**Text excerpt:**
** START **
623 F.2d 375 (5th Cir. 1980), 78-3774, Gold Kist, Inc. v. Baskin-Robbins Ice Cream Co.
|Citation:||623 F.2d 375|
|Party Name:||GOLD KIST INC., Plaintiff-Appellant, v. BASKIN-ROBBINS ICE CREAM COMPANY, Defendant-Appellee.|
|Case Date:||August 07, 1980|
|Court:||United States Courts of Appeals, Court of Appeals for the Fifth Circuit|
Alston, Miller & Gaines, James S. Stokes, IV, Anne S. Rampacek, Atlanta, Ga., for plaintiff-appellant.
Kutak, Rock & Huie, Terrence L. Croft, C. Wilson DuBose, John R. Lowery, Atlanta, Ga., for defendant-appellee.
Appeal from the United States District Court for the Northern District of Georgia.
Before GOLDBERG, CHARLES CLARK and THOMAS A. CLARK, Circuit Judges.
CHARLES CLARK, Circuit Judge:
Just having Georgia on my mind is not enough to bring me within reach of the Georgia long-arm statute, argues Baskin-Robbins Ice Cream Company ("Baskin-Robbins"), a licensor of ice cream products. The district court agreed and granted Baskin-Robbins' 12(b)(2) motion to dismiss this claim by Gold Kist Inc., for Baskin-Robbins' alleged failure to accept delivery under its contract of 75,750 pounds of Georgia pecans. We find that Baskin-Robbins' activities in Georgia consisted of more than mere mental processes, that the district court erroneously interpreted the statute, and that the exercise of jurisdiction over Baskin-Robbins does not offend due process. We therefore reverse and remand.
Gold Kist Inc., is a farmers' cooperative association incorporated and existing under the Cooperative Marketing Act of the State of Georgia, with its principal place of business in Atlanta, Georgia. Baskin-Robbins is a Delaware corporation with its principal place of business in Burbank, California. In 1975 Baskin-Robbins was considering using Gold Kist as a supplier of pecans. Norman J. Klipfel, Baskin-Robbins' Vice President of Production Resources, and Tomah Bill Williams, National Production Manager, traveled to Gold Kist's pecan processing plant in Waycross, Georgia, to determine whether that plant met Baskin-Robbins' requirements with regard to sanitation, quality control, and processing methods, and in other respects. Ernie Sharp, a consultant to Baskin-Robbins, and Richard E. Kelm of Sullivan Sales, Inc., a food broker for Gold Kist, accompanied Klipfel and Williams on their inspection visit. Klipfel and Williams inspected the plant in the morning and discussed with Rick Bronaugh, Gold Kist's plant manager, and James M. Smith, Pecan Division Sales Manager, the quantities and sizes of pecans that Gold Kist could supply Baskin-Robbins. They also talked about the changes that Gold Kist would have to make in its plant before Baskin-Robbins would approve Gold Kist as a supplier of pecans. While Klipfel and Williams were at Gold Kist's Waycross plant, Smith agreed on behalf of Gold Kist to make the requested changes.
** END **
**Job 1:** In the court opinion, in what town and state was the Gold Kist pecan processing plant that Klipfel and Williams inspected?
**Job 2:** Check each statement against the court opinion and answer yes or no, quoting the words that decide it: (a) Baskin-Robbins is incorporated in Delaware. (b) The district court denied Baskin-Robbins' motion to dismiss. (c) Klipfel and Williams inspected the plant in the afternoon.
**Job 3:** Please carry the court opinion forward from its last sentence.

**Supplied material:**
** START **
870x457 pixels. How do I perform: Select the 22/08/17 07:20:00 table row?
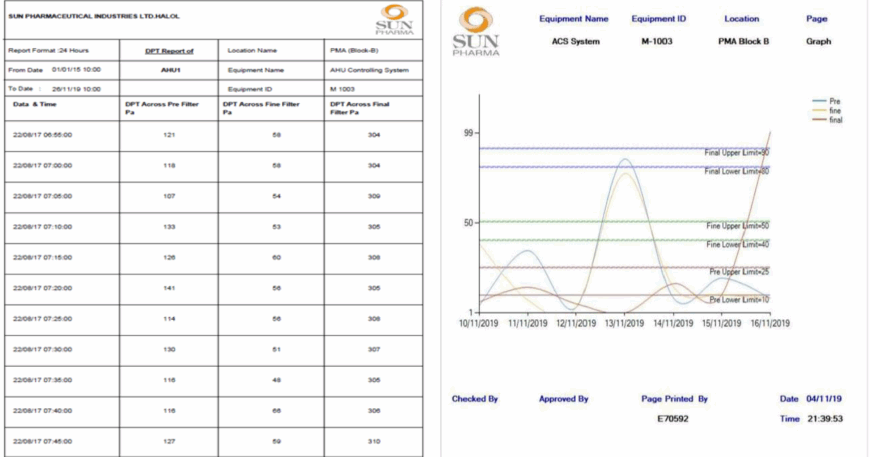click(212, 287)
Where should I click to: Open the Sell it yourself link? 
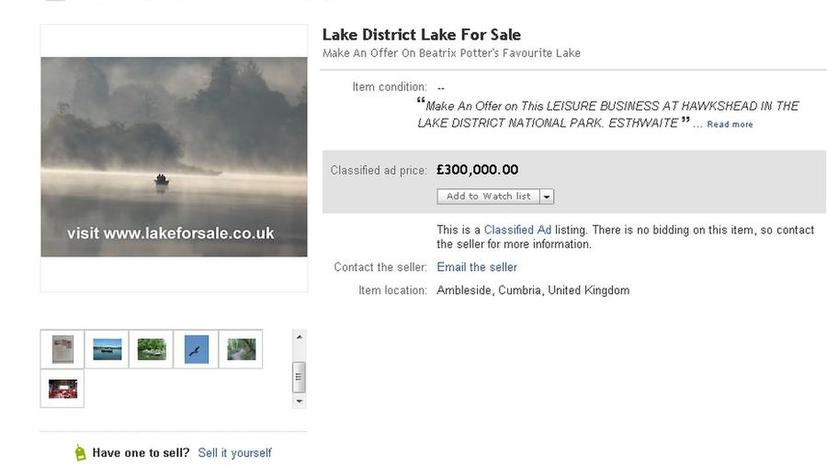tap(235, 453)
** END **
**Task answer 1:** Waycross, Georgia.

**Task answer 2:**
(a) Yes: "Baskin-Robbins is a Delaware corporation with its principal place of business in Burbank, California."
(b) No: "The district court agreed and granted Baskin-Robbins' 12(b)(2) motion to dismiss"
(c) No: "Klipfel and Williams inspected the plant in the morning"

**Task answer 3:**
Sullivan Sales acted as broker for two contracts between Gold Kist and Baskin-Robbins for the purchase of pecan halves and pieces. The first contract was executed in February 1976; the second contract, No. 765 (the one giving rise to this lawsuit), in December 1976. Gold Kist proposed the terms of the contract to Kelm at Sullivan Sales' office in Detroit, Michigan, and Kelm then communicated those terms to Sharpe, who was in Detroit or Evansville, Indiana, during most of the discussions. Sharpe would then convey these terms to Baskin-Robbins in Burbank, California. Smith executed the contract in Gold Kist's Waycross, Georgia, office and forwarded it to Kelm, who delivered it to Baskin-Robbins' office in Burbank.
Under the terms of the contract, Baskin-Robbins agreed to purchase 350,000 pounds of pecan halves and pieces from Gold Kist. In January 1977, Baskin-Robbins called Sullivan Sales and requested that the amount
purchased under contract No. 765 be reduced from 350,000 pounds to 200,000 pounds. Sullivan Sales called James L. Dendy, Jr., Gold Kist's Pecan Division Manager, at Gold Kist's Georgia office. Dendy agreed to the request and Sullivan Sales communicated that agreement to Baskin-Robbins.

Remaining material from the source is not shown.